Segment Start: Data

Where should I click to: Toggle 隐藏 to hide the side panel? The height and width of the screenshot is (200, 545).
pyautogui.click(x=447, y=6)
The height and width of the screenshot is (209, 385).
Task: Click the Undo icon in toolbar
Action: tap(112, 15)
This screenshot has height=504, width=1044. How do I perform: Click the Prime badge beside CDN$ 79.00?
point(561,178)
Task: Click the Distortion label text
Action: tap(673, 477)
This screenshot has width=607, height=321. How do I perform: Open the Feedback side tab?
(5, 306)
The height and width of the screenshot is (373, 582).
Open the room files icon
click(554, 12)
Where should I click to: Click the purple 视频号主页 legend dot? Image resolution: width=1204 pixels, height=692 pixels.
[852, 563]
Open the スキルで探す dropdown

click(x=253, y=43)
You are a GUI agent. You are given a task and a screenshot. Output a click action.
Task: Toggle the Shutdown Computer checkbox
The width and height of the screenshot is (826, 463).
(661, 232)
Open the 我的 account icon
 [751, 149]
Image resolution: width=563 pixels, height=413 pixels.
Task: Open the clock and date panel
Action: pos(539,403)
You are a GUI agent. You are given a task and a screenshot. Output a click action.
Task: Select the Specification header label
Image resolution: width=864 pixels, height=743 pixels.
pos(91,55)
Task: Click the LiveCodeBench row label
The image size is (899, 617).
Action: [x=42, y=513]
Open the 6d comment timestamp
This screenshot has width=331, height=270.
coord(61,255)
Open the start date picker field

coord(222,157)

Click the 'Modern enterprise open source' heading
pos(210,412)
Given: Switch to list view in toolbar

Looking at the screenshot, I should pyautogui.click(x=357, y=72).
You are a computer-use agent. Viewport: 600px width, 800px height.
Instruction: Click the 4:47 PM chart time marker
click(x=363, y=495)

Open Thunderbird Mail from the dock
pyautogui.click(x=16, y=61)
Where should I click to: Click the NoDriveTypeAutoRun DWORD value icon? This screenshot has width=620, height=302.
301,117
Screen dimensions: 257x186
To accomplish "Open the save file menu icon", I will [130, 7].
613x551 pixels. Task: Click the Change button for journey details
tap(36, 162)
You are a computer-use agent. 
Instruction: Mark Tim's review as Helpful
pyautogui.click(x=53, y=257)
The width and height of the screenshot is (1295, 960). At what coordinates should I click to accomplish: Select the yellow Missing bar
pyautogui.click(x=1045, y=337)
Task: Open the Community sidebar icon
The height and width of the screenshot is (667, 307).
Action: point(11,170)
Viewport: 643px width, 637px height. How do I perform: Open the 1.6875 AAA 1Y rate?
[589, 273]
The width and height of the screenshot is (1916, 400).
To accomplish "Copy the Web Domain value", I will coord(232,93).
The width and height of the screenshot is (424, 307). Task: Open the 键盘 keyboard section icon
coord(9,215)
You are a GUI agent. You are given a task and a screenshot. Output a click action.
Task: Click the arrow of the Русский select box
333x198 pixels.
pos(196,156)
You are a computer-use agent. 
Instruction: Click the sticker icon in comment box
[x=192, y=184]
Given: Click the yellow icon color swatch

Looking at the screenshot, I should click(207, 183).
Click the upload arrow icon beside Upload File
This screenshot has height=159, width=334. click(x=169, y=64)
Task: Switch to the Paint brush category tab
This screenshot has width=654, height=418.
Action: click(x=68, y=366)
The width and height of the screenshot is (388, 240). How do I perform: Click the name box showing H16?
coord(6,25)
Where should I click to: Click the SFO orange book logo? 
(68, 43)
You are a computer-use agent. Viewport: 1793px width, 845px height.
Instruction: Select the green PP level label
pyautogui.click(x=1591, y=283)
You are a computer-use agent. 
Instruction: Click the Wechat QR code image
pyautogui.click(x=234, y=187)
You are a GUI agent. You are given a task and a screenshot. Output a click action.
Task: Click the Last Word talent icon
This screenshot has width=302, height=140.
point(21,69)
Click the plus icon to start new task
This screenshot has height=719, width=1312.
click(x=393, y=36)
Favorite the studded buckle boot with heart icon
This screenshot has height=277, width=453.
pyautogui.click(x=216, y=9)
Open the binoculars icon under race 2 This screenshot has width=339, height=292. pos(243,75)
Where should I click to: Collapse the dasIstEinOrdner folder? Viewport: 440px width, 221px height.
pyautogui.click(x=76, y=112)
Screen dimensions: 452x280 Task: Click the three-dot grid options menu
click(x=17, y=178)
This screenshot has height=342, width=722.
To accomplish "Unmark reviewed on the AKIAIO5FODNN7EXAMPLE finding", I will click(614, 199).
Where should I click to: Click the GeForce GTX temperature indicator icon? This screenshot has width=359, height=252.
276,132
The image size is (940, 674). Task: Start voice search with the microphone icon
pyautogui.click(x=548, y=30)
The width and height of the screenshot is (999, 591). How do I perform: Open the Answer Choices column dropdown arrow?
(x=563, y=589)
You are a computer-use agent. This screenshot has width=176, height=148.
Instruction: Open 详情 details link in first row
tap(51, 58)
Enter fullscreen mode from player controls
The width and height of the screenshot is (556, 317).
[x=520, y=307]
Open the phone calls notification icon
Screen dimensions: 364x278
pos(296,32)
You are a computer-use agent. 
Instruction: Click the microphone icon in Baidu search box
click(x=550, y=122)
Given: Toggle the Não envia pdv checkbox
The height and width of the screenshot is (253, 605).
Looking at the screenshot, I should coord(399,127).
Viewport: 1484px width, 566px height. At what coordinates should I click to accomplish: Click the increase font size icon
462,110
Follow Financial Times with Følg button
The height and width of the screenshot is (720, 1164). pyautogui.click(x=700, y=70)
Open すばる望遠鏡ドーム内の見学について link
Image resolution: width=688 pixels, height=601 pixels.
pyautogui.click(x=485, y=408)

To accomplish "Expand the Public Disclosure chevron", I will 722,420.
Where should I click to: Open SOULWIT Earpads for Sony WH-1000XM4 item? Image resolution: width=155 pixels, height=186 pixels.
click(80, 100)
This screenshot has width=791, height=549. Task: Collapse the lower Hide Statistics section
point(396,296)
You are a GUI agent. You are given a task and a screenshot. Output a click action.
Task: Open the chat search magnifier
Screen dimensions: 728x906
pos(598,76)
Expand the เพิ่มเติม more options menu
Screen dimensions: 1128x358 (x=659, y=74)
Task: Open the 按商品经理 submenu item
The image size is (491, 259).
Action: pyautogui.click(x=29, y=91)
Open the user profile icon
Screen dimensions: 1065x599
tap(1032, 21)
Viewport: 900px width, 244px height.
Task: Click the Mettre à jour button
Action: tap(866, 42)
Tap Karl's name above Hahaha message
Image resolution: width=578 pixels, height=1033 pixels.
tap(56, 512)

Segment End: Data

# Work request
Would you return, unchanged, the lines from the one containing "Given: Toggle the Não envia pdv checkbox" through the end of the entries?

# Exercise result
Given: Toggle the Não envia pdv checkbox
The height and width of the screenshot is (253, 605).
Looking at the screenshot, I should coord(399,127).
Viewport: 1484px width, 566px height. At what coordinates should I click to accomplish: Click the increase font size icon
462,110
Follow Financial Times with Følg button
The height and width of the screenshot is (720, 1164). pyautogui.click(x=700, y=70)
Open すばる望遠鏡ドーム内の見学について link
Image resolution: width=688 pixels, height=601 pixels.
pyautogui.click(x=485, y=408)

To accomplish "Expand the Public Disclosure chevron", I will 722,420.
Where should I click to: Open SOULWIT Earpads for Sony WH-1000XM4 item? Image resolution: width=155 pixels, height=186 pixels.
click(80, 100)
This screenshot has width=791, height=549. Task: Collapse the lower Hide Statistics section
point(396,296)
You are a GUI agent. You are given a task and a screenshot. Output a click action.
Task: Open the chat search magnifier
Screen dimensions: 728x906
pos(598,76)
Expand the เพิ่มเติม more options menu
Screen dimensions: 1128x358 (x=659, y=74)
Task: Open the 按商品经理 submenu item
The image size is (491, 259).
Action: pyautogui.click(x=29, y=91)
Open the user profile icon
Screen dimensions: 1065x599
tap(1032, 21)
Viewport: 900px width, 244px height.
Task: Click the Mettre à jour button
Action: tap(866, 42)
Tap Karl's name above Hahaha message
Image resolution: width=578 pixels, height=1033 pixels.
tap(56, 512)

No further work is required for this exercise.